Baciro, Yogyakarta – 7 Februari 2026
Pada Sabtu syahdu yang baru dibasuh gerimis, kehangatan berpendar dalam kumpulan panitia Cultural Festival (Culfest) 15 yang berkumpul di aula Gedung Serbaguna Asrama Darmaputera Baciro. Hari ini, mereka berkumpul untuk melakukan pertemuan pertama seluruh panitia Culfest 15. Anggota kepanitiaan Cultural Festival 15 sendiri terdiri dari penghuni asrama UGM Residence. Dengan proses seleksi panitia oleh para kakak-kakak fasilitator UGM Residence, para mahasiswa penghuni asrama UGM Residence dipilih dengan ketat dan adil. Mereka akhirnya dikumpulkan bersama dalam acara Ngobeng I dengan tema, “Langkah Awal di Dermaga Seguyub.”
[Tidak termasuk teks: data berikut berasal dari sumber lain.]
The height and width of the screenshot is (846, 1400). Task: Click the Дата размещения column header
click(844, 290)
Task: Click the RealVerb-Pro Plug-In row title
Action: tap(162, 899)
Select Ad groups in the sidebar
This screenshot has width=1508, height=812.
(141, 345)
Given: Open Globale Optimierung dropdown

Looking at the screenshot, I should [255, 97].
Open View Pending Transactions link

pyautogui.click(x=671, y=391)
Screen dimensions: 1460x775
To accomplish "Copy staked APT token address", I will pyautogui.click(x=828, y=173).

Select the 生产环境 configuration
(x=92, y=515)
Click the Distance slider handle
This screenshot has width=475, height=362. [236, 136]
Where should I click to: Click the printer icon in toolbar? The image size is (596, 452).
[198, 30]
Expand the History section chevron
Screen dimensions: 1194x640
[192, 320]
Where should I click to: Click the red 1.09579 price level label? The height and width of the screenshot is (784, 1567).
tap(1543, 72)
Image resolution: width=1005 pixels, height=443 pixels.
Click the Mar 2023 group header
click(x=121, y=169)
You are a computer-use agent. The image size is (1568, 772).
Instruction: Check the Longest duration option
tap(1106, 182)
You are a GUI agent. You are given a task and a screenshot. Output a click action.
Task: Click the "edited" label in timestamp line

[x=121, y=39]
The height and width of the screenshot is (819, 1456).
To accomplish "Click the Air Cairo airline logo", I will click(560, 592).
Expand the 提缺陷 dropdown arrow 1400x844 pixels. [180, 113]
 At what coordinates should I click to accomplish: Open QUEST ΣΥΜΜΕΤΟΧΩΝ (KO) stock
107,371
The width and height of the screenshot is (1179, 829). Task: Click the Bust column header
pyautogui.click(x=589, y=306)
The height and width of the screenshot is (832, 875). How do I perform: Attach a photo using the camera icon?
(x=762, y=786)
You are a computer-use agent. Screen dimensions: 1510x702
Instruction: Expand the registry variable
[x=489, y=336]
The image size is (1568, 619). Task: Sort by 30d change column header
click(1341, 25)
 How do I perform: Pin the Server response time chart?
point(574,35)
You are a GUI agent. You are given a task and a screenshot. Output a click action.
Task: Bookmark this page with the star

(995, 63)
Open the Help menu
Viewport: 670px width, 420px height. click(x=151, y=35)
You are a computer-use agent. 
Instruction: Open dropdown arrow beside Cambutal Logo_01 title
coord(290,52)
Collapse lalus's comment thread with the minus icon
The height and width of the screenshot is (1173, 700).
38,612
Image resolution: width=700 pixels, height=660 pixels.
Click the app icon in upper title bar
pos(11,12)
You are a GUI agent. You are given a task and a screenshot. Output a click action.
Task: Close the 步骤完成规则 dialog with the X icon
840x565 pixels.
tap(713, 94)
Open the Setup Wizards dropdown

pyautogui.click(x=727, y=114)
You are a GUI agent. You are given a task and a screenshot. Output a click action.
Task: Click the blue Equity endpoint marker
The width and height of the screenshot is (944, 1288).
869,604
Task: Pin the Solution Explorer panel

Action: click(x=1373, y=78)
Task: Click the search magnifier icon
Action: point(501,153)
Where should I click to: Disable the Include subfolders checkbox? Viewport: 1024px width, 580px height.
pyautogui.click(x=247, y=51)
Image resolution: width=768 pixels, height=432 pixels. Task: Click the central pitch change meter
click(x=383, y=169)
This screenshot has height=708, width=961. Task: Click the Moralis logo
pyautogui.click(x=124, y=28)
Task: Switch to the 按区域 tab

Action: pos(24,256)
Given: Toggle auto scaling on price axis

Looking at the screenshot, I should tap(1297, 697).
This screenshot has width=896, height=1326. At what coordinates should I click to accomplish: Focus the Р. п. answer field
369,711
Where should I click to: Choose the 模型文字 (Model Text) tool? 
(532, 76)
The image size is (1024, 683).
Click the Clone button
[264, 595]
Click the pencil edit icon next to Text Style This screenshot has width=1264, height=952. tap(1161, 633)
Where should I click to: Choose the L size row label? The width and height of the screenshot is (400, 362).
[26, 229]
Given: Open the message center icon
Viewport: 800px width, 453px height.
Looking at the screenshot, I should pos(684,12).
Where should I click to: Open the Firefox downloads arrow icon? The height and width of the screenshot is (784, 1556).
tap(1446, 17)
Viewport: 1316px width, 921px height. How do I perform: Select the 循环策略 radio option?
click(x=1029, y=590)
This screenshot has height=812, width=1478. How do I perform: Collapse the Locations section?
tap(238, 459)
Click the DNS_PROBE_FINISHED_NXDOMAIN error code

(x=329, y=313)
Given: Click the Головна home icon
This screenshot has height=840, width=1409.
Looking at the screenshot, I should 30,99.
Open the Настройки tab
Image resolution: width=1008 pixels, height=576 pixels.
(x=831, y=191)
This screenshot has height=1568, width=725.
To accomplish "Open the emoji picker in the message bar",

“Ngobeng” sendiri merupakan tradisi masyarakat dari Sumatera Selatan yang lekat dengan momen berkumpul dan makan bersama sebagai wujud kebersamaan dalam berbagai perayaan, mulai dari pernikahan hingga syukuran. Lalu seiring dengan berjalannya waktu, makna ngobeng tidak lagi hanya menjadi bagian dari seremoni adat, tetapi juga berkembang sebagai simbol pertemuan, kehangatan, keakraban, dan yang paling pentingnya, rasa kekeluargaan. Hal ini UGM Residence implementasikan dalam bentuk pertemuan pertama panitia Cultural Festival 15 di Asrama Darmaputera Baciro.

Dengan mengusung tema “Langkah Awal di Dermaga Seguyub,” pertemuan pertama ini dapat dimaknai sebagai titik awal perjalanan bersama. Dermaga menjadi simbol tempat berlabuh, bertemu, dan bersiap melangkah menuju tujuan yang sama. Melalui konsep ngobeng, panitia diajak untuk membangun keakraban, mempererat tali kesolidaritasan, serta menumbuhkan semangat yang seguyub, yakni selaras, bersatu, dan saling menguatkan dalam mengarungi rangkaian acara Cultural Festival 15 ke depan.
Rangkaian acara dimulai dari meja registrasi, yang disambut langsung oleh para kakak fasilitator asrama UGM Residence dengan hangat, kemudian mempersilakan para panitia untuk memasuki Gedung Serbaguna di Asrama Darmaputera Baciro. Di Gedung Serbaguna, mereka bersiap-siap dengan kostum unggulan mereka masing-masing untuk melakukan sesi photoshoot, kemudian dilanjutkan dengan sambutan dari Manajer UGM Residence, Ibu Wijayanti, S.I.P., M.Sc
“Berbudaya ada dalam karakter kita sehari-hari,” tuturnya dengan nadanya yang hangat dan keibuan pada seluruh panitia yang hadir berkumpul. “Selama saya menjadi Manajer UGM Residence, sudah empat kali saya ikut acara Cultural Festival. Dari tahun ke tahun tentunya saya berharap selalu ada improvisasi dan Culfest terus berkembang.”

Acara dilanjutkan dengan sesi makan bersama-sama, berbincang hangat, lalu menampilkan pose andalan divisinya masing-masing di panggung, dilanjutkan dengan sesi permainan yang berjudul “Romeo, Juliet, dan Kurcari” dan diakhiri dengan perilisan logo Cultural Festival 15 oleh Muhammad Hazel, selaku koordinator umum panitia Cultural Festival 15.